WHAT NEEDS TO BE DONE:
Stop after the line with "Task: Click the". Up to that point, output every line of the listing below exactly from the first one onward, skipping pictures.

RECORD SET:
---*---

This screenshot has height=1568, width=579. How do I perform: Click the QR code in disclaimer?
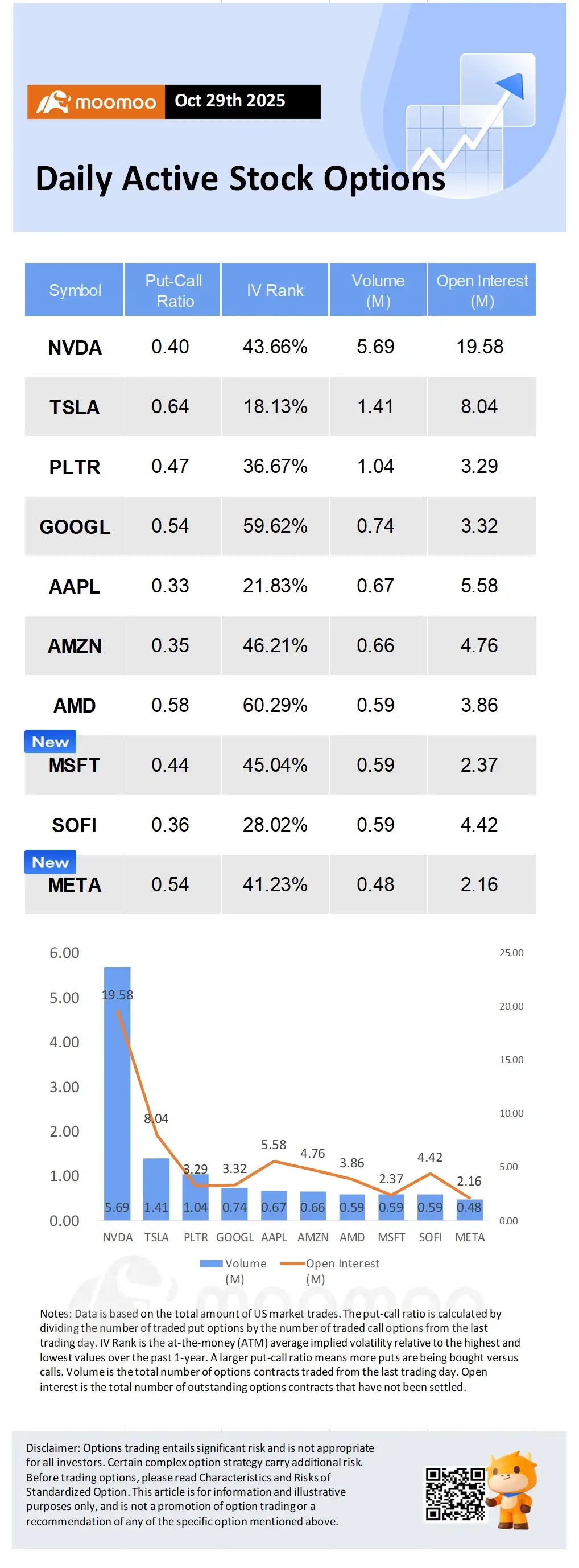[455, 1493]
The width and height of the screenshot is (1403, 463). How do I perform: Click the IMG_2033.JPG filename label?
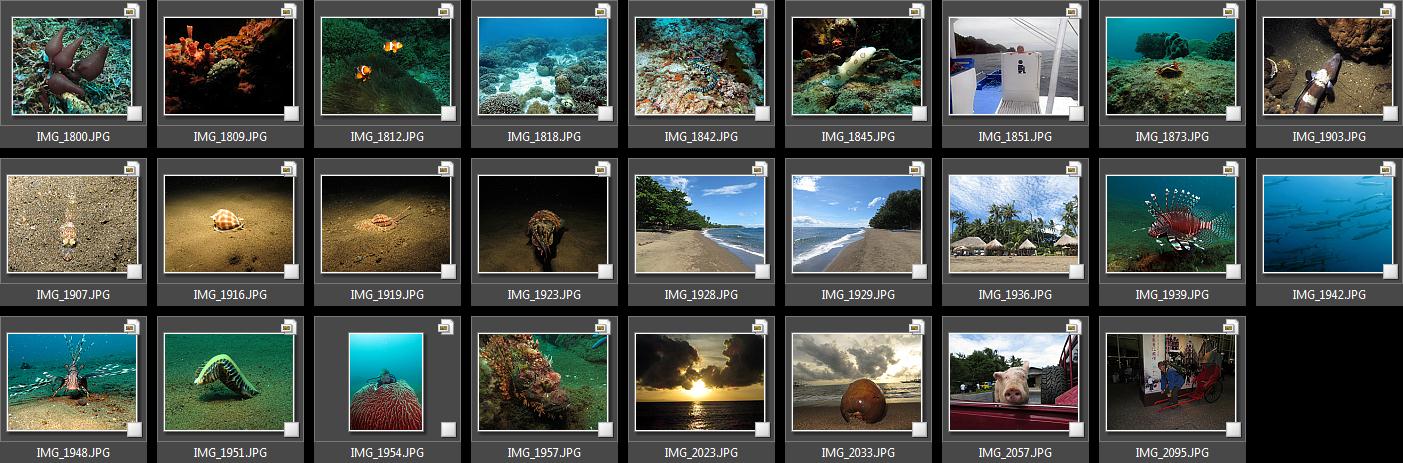coord(858,453)
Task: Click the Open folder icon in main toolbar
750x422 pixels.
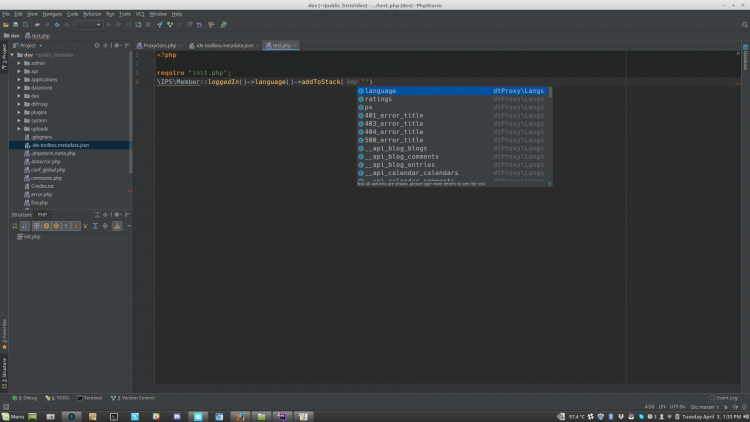Action: [x=6, y=25]
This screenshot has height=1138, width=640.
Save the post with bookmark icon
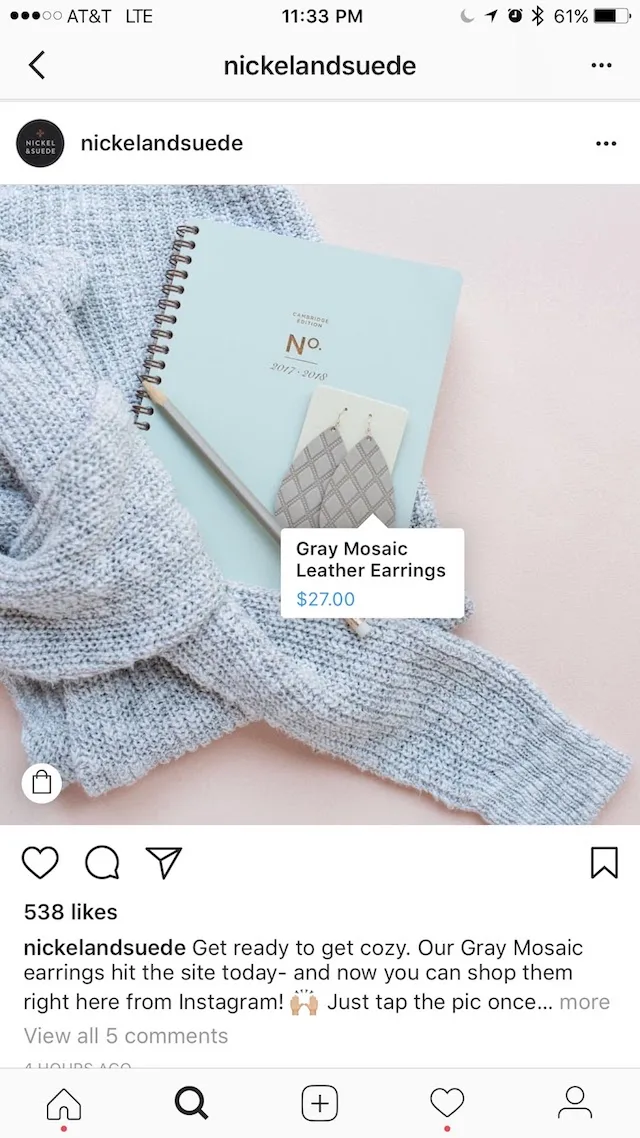pos(604,863)
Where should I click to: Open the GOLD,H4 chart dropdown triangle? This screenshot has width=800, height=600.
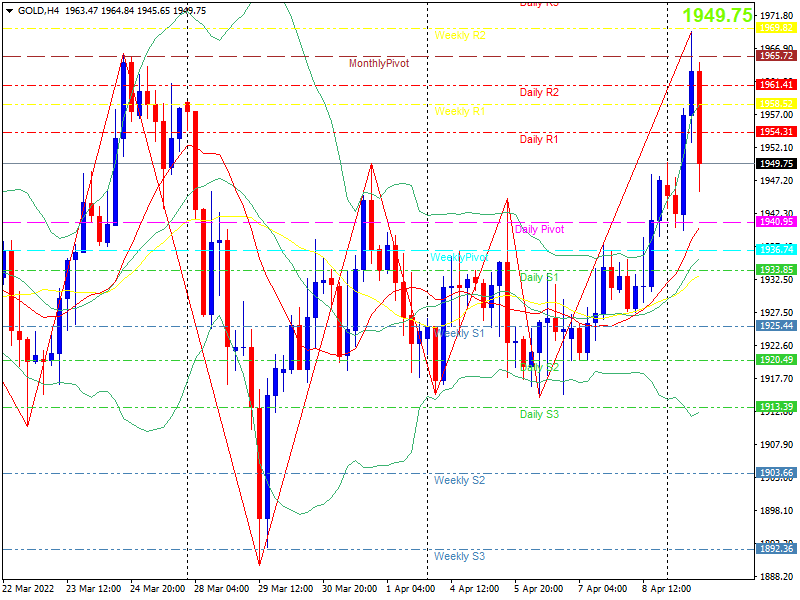(9, 11)
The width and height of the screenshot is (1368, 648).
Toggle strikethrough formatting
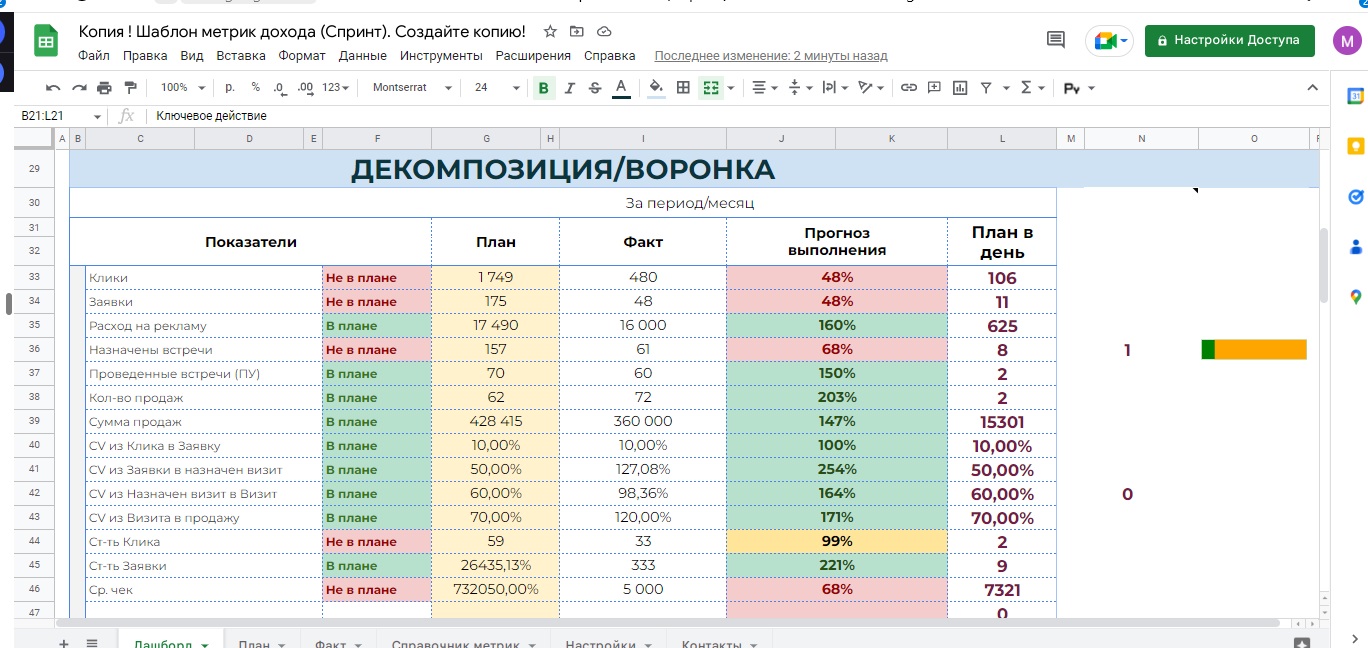[x=595, y=88]
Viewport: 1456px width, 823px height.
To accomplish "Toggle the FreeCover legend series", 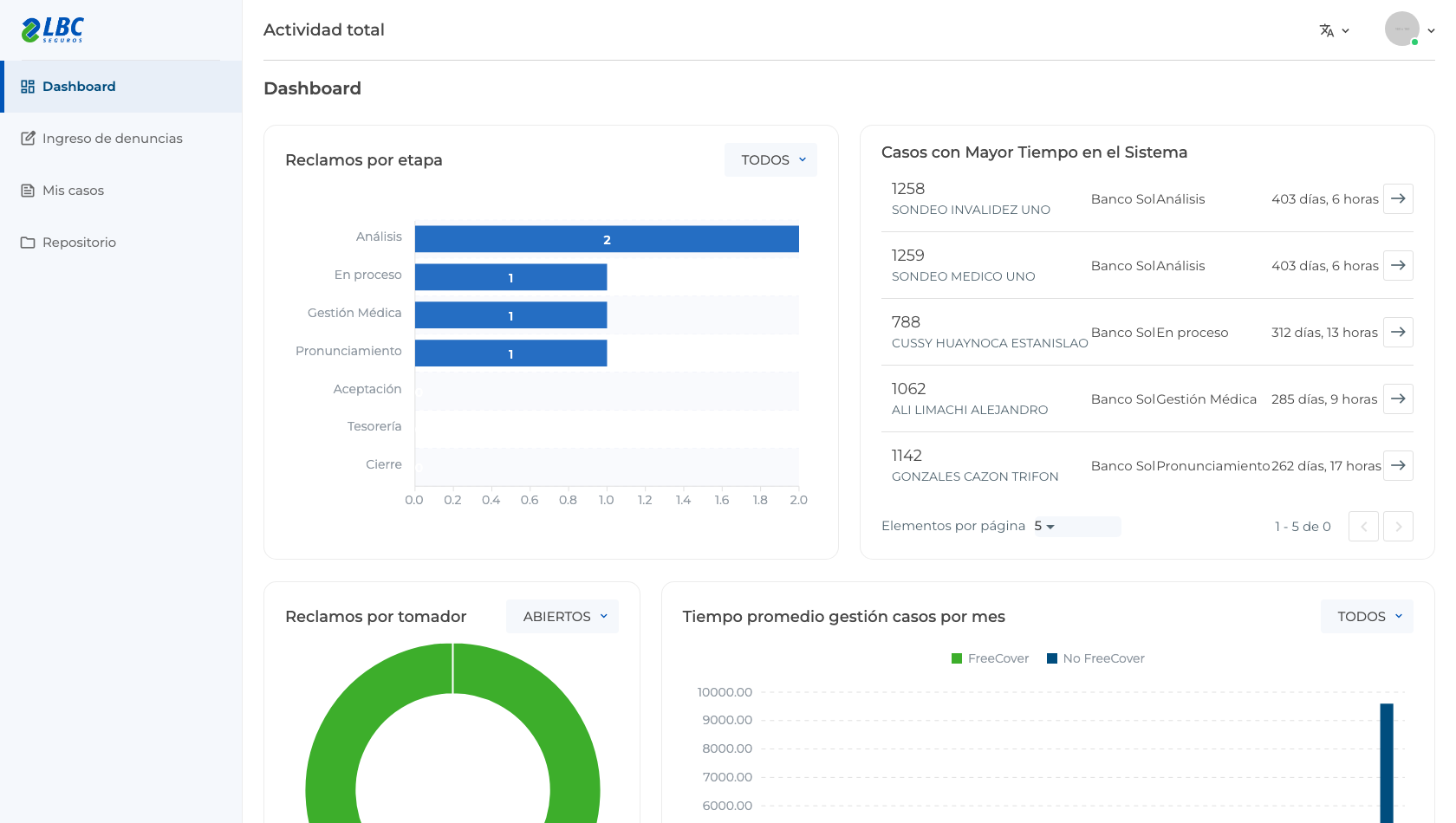I will click(990, 658).
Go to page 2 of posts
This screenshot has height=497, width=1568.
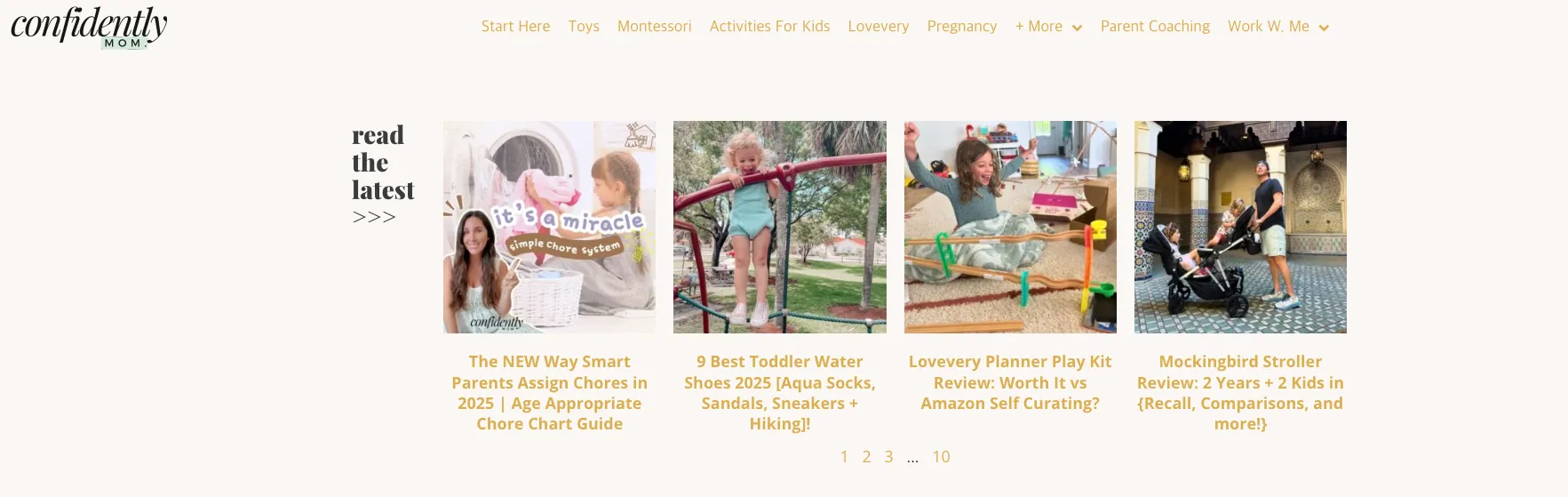coord(866,457)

---*---

EXERCISE ANSWER:
This screenshot has height=1568, width=579. How do I perform: Click the QR code in disclaimer?
[455, 1493]
The width and height of the screenshot is (1403, 463). How do I perform: Click the IMG_2033.JPG filename label?
coord(858,453)
Task: Click the Open folder icon in main toolbar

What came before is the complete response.